▸ **Exercise goal**
Convert every line of the listing below into a JSON list of strings, one string per line, leaving out blank lines.

▸ **Collected data entries**
__________________________________________________

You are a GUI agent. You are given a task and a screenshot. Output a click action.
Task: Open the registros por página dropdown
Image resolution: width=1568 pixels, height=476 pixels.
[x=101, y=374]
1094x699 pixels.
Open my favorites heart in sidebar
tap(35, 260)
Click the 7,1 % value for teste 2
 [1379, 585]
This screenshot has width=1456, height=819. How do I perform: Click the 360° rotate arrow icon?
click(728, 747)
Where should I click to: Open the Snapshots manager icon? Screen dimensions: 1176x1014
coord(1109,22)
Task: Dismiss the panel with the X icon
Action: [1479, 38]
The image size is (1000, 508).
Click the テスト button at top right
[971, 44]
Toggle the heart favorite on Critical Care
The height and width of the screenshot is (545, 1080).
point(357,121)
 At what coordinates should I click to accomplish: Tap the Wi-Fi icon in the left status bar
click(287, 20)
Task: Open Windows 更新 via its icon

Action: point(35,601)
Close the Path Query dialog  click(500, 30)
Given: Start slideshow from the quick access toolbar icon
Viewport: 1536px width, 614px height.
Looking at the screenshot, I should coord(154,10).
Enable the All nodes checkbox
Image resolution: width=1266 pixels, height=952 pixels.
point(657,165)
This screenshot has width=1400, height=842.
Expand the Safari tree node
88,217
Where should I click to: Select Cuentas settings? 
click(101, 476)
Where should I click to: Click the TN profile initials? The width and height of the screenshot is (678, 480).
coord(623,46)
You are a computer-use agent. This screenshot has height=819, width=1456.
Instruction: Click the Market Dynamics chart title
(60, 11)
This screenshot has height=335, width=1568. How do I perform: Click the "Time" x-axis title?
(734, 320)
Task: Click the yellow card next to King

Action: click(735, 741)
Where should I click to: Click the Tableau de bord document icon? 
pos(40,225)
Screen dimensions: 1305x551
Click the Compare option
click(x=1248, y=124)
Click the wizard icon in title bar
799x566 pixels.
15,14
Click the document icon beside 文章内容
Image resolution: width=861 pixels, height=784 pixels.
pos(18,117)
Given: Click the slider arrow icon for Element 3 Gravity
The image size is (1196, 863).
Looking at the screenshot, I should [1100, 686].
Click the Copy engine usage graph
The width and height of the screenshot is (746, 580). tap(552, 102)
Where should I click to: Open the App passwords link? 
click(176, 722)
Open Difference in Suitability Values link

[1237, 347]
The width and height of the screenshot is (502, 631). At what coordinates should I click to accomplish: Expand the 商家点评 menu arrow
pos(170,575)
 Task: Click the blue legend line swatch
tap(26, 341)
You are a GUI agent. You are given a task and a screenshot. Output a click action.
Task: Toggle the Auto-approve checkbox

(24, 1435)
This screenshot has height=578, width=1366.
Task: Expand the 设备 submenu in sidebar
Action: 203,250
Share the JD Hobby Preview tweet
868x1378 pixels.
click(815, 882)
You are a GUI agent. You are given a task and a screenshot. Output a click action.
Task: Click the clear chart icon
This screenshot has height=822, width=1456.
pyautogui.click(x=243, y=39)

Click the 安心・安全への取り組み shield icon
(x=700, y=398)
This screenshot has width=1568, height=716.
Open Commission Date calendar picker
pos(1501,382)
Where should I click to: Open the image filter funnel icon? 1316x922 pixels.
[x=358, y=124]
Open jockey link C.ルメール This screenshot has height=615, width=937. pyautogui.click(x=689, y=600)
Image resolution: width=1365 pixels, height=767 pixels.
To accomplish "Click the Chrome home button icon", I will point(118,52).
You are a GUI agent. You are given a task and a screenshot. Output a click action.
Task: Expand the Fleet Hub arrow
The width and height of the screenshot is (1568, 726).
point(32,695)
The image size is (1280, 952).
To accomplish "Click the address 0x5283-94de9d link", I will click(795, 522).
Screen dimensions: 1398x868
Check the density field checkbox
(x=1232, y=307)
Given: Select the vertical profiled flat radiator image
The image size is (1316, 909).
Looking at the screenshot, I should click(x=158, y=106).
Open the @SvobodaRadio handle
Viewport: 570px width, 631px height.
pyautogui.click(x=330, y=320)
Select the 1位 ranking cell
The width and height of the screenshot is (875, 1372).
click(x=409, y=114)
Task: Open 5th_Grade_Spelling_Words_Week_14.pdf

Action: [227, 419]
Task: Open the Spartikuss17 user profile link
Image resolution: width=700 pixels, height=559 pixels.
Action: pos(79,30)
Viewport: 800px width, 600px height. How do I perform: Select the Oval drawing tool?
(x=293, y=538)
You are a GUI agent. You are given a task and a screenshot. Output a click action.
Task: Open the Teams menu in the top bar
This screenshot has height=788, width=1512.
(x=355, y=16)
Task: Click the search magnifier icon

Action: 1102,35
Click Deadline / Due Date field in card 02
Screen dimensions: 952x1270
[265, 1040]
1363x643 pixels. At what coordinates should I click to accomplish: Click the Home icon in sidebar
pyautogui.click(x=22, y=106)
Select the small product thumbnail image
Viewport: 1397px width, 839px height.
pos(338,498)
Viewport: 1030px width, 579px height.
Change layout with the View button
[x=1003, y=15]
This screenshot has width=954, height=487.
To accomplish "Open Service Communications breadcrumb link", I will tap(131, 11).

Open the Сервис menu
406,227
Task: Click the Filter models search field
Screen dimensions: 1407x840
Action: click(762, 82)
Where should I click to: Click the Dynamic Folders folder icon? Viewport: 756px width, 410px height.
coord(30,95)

__________________________________________________

▸ **Result below**
[
  "You are a GUI agent. You are given a task and a screenshot. Output a click action.",
  "Task: Open the registros por página dropdown",
  "Image resolution: width=1568 pixels, height=476 pixels.",
  "[x=101, y=374]",
  "1094x699 pixels.",
  "Open my favorites heart in sidebar",
  "tap(35, 260)",
  "Click the 7,1 % value for teste 2",
  " [1379, 585]",
  "This screenshot has width=1456, height=819. How do I perform: Click the 360° rotate arrow icon?",
  "click(728, 747)",
  "Where should I click to: Open the Snapshots manager icon? Screen dimensions: 1176x1014",
  "coord(1109,22)",
  "Task: Dismiss the panel with the X icon",
  "Action: [1479, 38]",
  "The image size is (1000, 508).",
  "Click the テスト button at top right",
  "[971, 44]",
  "Toggle the heart favorite on Critical Care",
  "The height and width of the screenshot is (545, 1080).",
  "point(357,121)",
  " At what coordinates should I click to accomplish: Tap the Wi-Fi icon in the left status bar",
  "click(287, 20)",
  "Task: Open Windows 更新 via its icon",
  "Action: point(35,601)",
  "Close the Path Query dialog  click(500, 30)",
  "Given: Start slideshow from the quick access toolbar icon",
  "Viewport: 1536px width, 614px height.",
  "Looking at the screenshot, I should coord(154,10).",
  "Enable the All nodes checkbox",
  "Image resolution: width=1266 pixels, height=952 pixels.",
  "point(657,165)",
  "This screenshot has width=1400, height=842.",
  "Expand the Safari tree node",
  "88,217",
  "Where should I click to: Select Cuentas settings? ",
  "click(101, 476)",
  "Where should I click to: Click the TN profile initials? The width and height of the screenshot is (678, 480).",
  "coord(623,46)",
  "You are a computer-use agent. This screenshot has height=819, width=1456.",
  "Instruction: Click the Market Dynamics chart title",
  "(60, 11)",
  "This screenshot has height=335, width=1568. How do I perform: Click the \"Time\" x-axis title?",
  "(734, 320)",
  "Task: Click the yellow card next to King",
  "Action: click(735, 741)",
  "Where should I click to: Click the Tableau de bord document icon? ",
  "pos(40,225)",
  "Screen dimensions: 1305x551",
  "Click the Compare option",
  "click(x=1248, y=124)",
  "Click the wizard icon in title bar",
  "799x566 pixels.",
  "15,14",
  "Click the document icon beside 文章内容",
  "Image resolution: width=861 pixels, height=784 pixels.",
  "pos(18,117)",
  "Given: Click the slider arrow icon for Element 3 Gravity",
  "The image size is (1196, 863).",
  "Looking at the screenshot, I should [1100, 686].",
  "Click the Copy engine usage graph",
  "The width and height of the screenshot is (746, 580). tap(552, 102)",
  "Where should I click to: Open the App passwords link? ",
  "click(176, 722)",
  "Open Difference in Suitability Values link",
  "[1237, 347]",
  "The width and height of the screenshot is (502, 631). At what coordinates should I click to accomplish: Expand the 商家点评 menu arrow",
  "pos(170,575)",
  " Task: Click the blue legend line swatch",
  "tap(26, 341)",
  "You are a GUI agent. You are given a task and a screenshot. Output a click action.",
  "Task: Toggle the Auto-approve checkbox",
  "(24, 1435)",
  "This screenshot has height=578, width=1366.",
  "Task: Expand the 设备 submenu in sidebar",
  "Action: 203,250",
  "Share the JD Hobby Preview tweet",
  "868x1378 pixels.",
  "click(815, 882)",
  "You are a GUI agent. You are given a task and a screenshot. Output a click action.",
  "Task: Click the clear chart icon",
  "This screenshot has height=822, width=1456.",
  "pyautogui.click(x=243, y=39)",
  "Click the 安心・安全への取り組み shield icon",
  "(x=700, y=398)",
  "This screenshot has width=1568, height=716.",
  "Open Commission Date calendar picker",
  "pos(1501,382)",
  "Where should I click to: Open the image filter funnel icon? 1316x922 pixels.",
  "[x=358, y=124]",
  "Open jockey link C.ルメール This screenshot has height=615, width=937. pyautogui.click(x=689, y=600)",
  "Image resolution: width=1365 pixels, height=767 pixels.",
  "To accomplish \"Click the Chrome home button icon\", I will point(118,52).",
  "You are a GUI agent. You are given a task and a screenshot. Output a click action.",
  "Task: Expand the Fleet Hub arrow",
  "The width and height of the screenshot is (1568, 726).",
  "point(32,695)",
  "The image size is (1280, 952).",
  "To accomplish \"Click the address 0x5283-94de9d link\", I will click(795, 522).",
  "Screen dimensions: 1398x868",
  "Check the density field checkbox",
  "(x=1232, y=307)",
  "Given: Select the vertical profiled flat radiator image",
  "The image size is (1316, 909).",
  "Looking at the screenshot, I should click(x=158, y=106).",
  "Open the @SvobodaRadio handle",
  "Viewport: 570px width, 631px height.",
  "pyautogui.click(x=330, y=320)",
  "Select the 1位 ranking cell",
  "The width and height of the screenshot is (875, 1372).",
  "click(x=409, y=114)",
  "Task: Open 5th_Grade_Spelling_Words_Week_14.pdf",
  "Action: [227, 419]",
  "Task: Open the Spartikuss17 user profile link",
  "Image resolution: width=700 pixels, height=559 pixels.",
  "Action: pos(79,30)",
  "Viewport: 800px width, 600px height. How do I perform: Select the Oval drawing tool?",
  "(x=293, y=538)",
  "You are a GUI agent. You are given a task and a screenshot. Output a click action.",
  "Task: Open the Teams menu in the top bar",
  "This screenshot has height=788, width=1512.",
  "(x=355, y=16)",
  "Task: Click the search magnifier icon",
  "Action: 1102,35",
  "Click Deadline / Due Date field in card 02",
  "Screen dimensions: 952x1270",
  "[265, 1040]",
  "1363x643 pixels. At what coordinates should I click to accomplish: Click the Home icon in sidebar",
  "pyautogui.click(x=22, y=106)",
  "Select the small product thumbnail image",
  "Viewport: 1397px width, 839px height.",
  "pos(338,498)",
  "Viewport: 1030px width, 579px height.",
  "Change layout with the View button",
  "[x=1003, y=15]",
  "This screenshot has width=954, height=487.",
  "To accomplish \"Open Service Communications breadcrumb link\", I will tap(131, 11).",
  "Open the Сервис menu",
  "406,227",
  "Task: Click the Filter models search field",
  "Screen dimensions: 1407x840",
  "Action: click(762, 82)",
  "Where should I click to: Click the Dynamic Folders folder icon? Viewport: 756px width, 410px height.",
  "coord(30,95)"
]